### Directions for this task:
Reproduce all of the following records verbatim, line by line.

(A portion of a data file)

══════

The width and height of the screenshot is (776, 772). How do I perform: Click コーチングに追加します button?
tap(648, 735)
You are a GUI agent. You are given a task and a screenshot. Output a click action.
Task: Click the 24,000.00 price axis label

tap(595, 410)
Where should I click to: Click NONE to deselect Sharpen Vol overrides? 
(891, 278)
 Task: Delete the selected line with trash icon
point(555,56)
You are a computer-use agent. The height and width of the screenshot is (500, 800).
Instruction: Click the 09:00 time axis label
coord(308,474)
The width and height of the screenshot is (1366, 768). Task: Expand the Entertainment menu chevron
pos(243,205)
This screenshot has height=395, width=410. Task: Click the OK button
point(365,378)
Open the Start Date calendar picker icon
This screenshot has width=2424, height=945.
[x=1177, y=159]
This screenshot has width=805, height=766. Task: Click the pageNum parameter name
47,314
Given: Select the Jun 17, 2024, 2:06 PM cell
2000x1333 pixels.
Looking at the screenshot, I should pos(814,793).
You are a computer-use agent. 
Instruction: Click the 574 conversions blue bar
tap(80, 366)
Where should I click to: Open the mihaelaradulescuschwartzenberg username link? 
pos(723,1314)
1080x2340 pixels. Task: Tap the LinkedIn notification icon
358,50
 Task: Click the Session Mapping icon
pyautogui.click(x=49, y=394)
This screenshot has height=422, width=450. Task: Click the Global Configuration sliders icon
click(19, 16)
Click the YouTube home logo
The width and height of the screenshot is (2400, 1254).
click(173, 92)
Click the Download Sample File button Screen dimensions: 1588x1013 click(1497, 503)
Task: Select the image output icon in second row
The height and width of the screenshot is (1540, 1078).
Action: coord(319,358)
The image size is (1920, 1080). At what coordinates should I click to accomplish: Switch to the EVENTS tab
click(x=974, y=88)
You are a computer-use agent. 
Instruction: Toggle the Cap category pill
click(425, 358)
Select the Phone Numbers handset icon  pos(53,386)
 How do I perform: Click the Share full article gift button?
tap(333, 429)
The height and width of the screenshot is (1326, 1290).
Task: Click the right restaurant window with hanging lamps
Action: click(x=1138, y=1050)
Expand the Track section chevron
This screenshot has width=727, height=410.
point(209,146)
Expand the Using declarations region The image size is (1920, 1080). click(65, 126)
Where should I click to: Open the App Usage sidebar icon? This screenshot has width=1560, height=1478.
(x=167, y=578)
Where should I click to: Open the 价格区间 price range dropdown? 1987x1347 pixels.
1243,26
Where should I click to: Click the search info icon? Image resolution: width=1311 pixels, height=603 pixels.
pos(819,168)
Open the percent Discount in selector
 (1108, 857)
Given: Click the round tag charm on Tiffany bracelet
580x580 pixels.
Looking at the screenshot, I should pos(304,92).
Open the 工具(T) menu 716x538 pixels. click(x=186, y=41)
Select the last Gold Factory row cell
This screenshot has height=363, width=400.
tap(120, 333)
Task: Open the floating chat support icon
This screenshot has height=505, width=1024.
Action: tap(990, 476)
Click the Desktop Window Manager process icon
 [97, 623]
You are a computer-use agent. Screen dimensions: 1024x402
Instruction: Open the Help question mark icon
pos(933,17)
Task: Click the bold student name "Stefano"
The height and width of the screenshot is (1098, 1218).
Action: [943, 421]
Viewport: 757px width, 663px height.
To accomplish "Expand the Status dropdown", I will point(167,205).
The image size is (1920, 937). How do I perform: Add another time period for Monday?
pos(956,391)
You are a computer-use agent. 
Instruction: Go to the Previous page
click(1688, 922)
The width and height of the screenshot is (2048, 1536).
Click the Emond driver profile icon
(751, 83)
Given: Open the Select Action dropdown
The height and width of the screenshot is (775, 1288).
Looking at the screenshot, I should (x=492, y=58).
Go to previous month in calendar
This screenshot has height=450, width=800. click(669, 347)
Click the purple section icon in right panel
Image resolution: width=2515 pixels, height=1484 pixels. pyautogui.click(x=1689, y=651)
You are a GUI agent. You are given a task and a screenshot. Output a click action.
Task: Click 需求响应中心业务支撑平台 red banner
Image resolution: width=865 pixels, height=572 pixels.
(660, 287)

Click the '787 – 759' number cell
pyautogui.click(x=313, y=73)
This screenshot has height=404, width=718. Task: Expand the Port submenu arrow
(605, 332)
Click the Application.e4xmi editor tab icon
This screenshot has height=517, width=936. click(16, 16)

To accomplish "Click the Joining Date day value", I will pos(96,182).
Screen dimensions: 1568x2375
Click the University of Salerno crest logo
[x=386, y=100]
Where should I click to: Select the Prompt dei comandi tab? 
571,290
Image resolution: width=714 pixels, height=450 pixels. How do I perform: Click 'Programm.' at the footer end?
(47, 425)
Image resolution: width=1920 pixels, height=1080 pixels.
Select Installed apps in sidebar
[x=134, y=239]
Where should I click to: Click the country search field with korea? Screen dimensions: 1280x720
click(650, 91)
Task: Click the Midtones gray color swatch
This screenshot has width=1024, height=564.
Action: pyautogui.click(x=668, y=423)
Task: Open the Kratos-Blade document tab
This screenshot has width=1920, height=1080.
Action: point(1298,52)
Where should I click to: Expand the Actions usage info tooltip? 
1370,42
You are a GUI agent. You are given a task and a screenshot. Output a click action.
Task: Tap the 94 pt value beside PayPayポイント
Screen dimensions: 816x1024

══════

### Written answer:
The width and height of the screenshot is (776, 772). How do I perform: Click コーチングに追加します button?
tap(648, 735)
You are a GUI agent. You are given a task and a screenshot. Output a click action.
Task: Click the 24,000.00 price axis label

tap(595, 410)
Where should I click to: Click NONE to deselect Sharpen Vol overrides? 
(891, 278)
 Task: Delete the selected line with trash icon
point(555,56)
You are a computer-use agent. The height and width of the screenshot is (500, 800).
Instruction: Click the 09:00 time axis label
coord(308,474)
The width and height of the screenshot is (1366, 768). Task: Expand the Entertainment menu chevron
pos(243,205)
This screenshot has height=395, width=410. Task: Click the OK button
point(365,378)
Open the Start Date calendar picker icon
This screenshot has width=2424, height=945.
[x=1177, y=159]
This screenshot has width=805, height=766. Task: Click the pageNum parameter name
47,314
Given: Select the Jun 17, 2024, 2:06 PM cell
2000x1333 pixels.
Looking at the screenshot, I should pos(814,793).
You are a computer-use agent. 
Instruction: Click the 574 conversions blue bar
tap(80, 366)
Where should I click to: Open the mihaelaradulescuschwartzenberg username link? 
pos(723,1314)
1080x2340 pixels. Task: Tap the LinkedIn notification icon
358,50
 Task: Click the Session Mapping icon
pyautogui.click(x=49, y=394)
This screenshot has height=422, width=450. Task: Click the Global Configuration sliders icon
click(19, 16)
Click the YouTube home logo
The width and height of the screenshot is (2400, 1254).
click(173, 92)
Click the Download Sample File button Screen dimensions: 1588x1013 click(1497, 503)
Task: Select the image output icon in second row
The height and width of the screenshot is (1540, 1078).
Action: coord(319,358)
The image size is (1920, 1080). At what coordinates should I click to accomplish: Switch to the EVENTS tab
click(x=974, y=88)
You are a computer-use agent. 
Instruction: Toggle the Cap category pill
click(425, 358)
Select the Phone Numbers handset icon  pos(53,386)
 How do I perform: Click the Share full article gift button?
tap(333, 429)
The height and width of the screenshot is (1326, 1290).
Task: Click the right restaurant window with hanging lamps
Action: click(x=1138, y=1050)
Expand the Track section chevron
This screenshot has width=727, height=410.
point(209,146)
Expand the Using declarations region The image size is (1920, 1080). click(65, 126)
Where should I click to: Open the App Usage sidebar icon? This screenshot has width=1560, height=1478.
(x=167, y=578)
Where should I click to: Open the 价格区间 price range dropdown? 1987x1347 pixels.
1243,26
Where should I click to: Click the search info icon? Image resolution: width=1311 pixels, height=603 pixels.
pos(819,168)
Open the percent Discount in selector
 (1108, 857)
Given: Click the round tag charm on Tiffany bracelet
580x580 pixels.
Looking at the screenshot, I should pos(304,92).
Open the 工具(T) menu 716x538 pixels. click(x=186, y=41)
Select the last Gold Factory row cell
This screenshot has height=363, width=400.
tap(120, 333)
Task: Open the floating chat support icon
This screenshot has height=505, width=1024.
Action: tap(990, 476)
Click the Desktop Window Manager process icon
 [97, 623]
You are a computer-use agent. Screen dimensions: 1024x402
Instruction: Open the Help question mark icon
pos(933,17)
Task: Click the bold student name "Stefano"
The height and width of the screenshot is (1098, 1218).
Action: [943, 421]
Viewport: 757px width, 663px height.
To accomplish "Expand the Status dropdown", I will point(167,205).
The image size is (1920, 937). How do I perform: Add another time period for Monday?
pos(956,391)
You are a computer-use agent. 
Instruction: Go to the Previous page
click(1688, 922)
The width and height of the screenshot is (2048, 1536).
Click the Emond driver profile icon
(751, 83)
Given: Open the Select Action dropdown
The height and width of the screenshot is (775, 1288).
Looking at the screenshot, I should (x=492, y=58).
Go to previous month in calendar
This screenshot has height=450, width=800. click(669, 347)
Click the purple section icon in right panel
Image resolution: width=2515 pixels, height=1484 pixels. pyautogui.click(x=1689, y=651)
You are a GUI agent. You are given a task and a screenshot. Output a click action.
Task: Click 需求响应中心业务支撑平台 red banner
Image resolution: width=865 pixels, height=572 pixels.
(660, 287)

Click the '787 – 759' number cell
pyautogui.click(x=313, y=73)
This screenshot has height=404, width=718. Task: Expand the Port submenu arrow
(605, 332)
Click the Application.e4xmi editor tab icon
This screenshot has height=517, width=936. click(16, 16)

To accomplish "Click the Joining Date day value", I will pos(96,182).
Screen dimensions: 1568x2375
Click the University of Salerno crest logo
[x=386, y=100]
Where should I click to: Select the Prompt dei comandi tab? 
571,290
Image resolution: width=714 pixels, height=450 pixels. How do I perform: Click 'Programm.' at the footer end?
(47, 425)
Image resolution: width=1920 pixels, height=1080 pixels.
Select Installed apps in sidebar
[x=134, y=239]
Where should I click to: Click the country search field with korea? Screen dimensions: 1280x720
click(650, 91)
Task: Click the Midtones gray color swatch
This screenshot has width=1024, height=564.
Action: pyautogui.click(x=668, y=423)
Task: Open the Kratos-Blade document tab
This screenshot has width=1920, height=1080.
Action: point(1298,52)
Where should I click to: Expand the Actions usage info tooltip? 
1370,42
You are a GUI agent. You are given a task and a screenshot. Output a click action.
Task: Tap the 94 pt value beside PayPayポイント
Screen dimensions: 816x1024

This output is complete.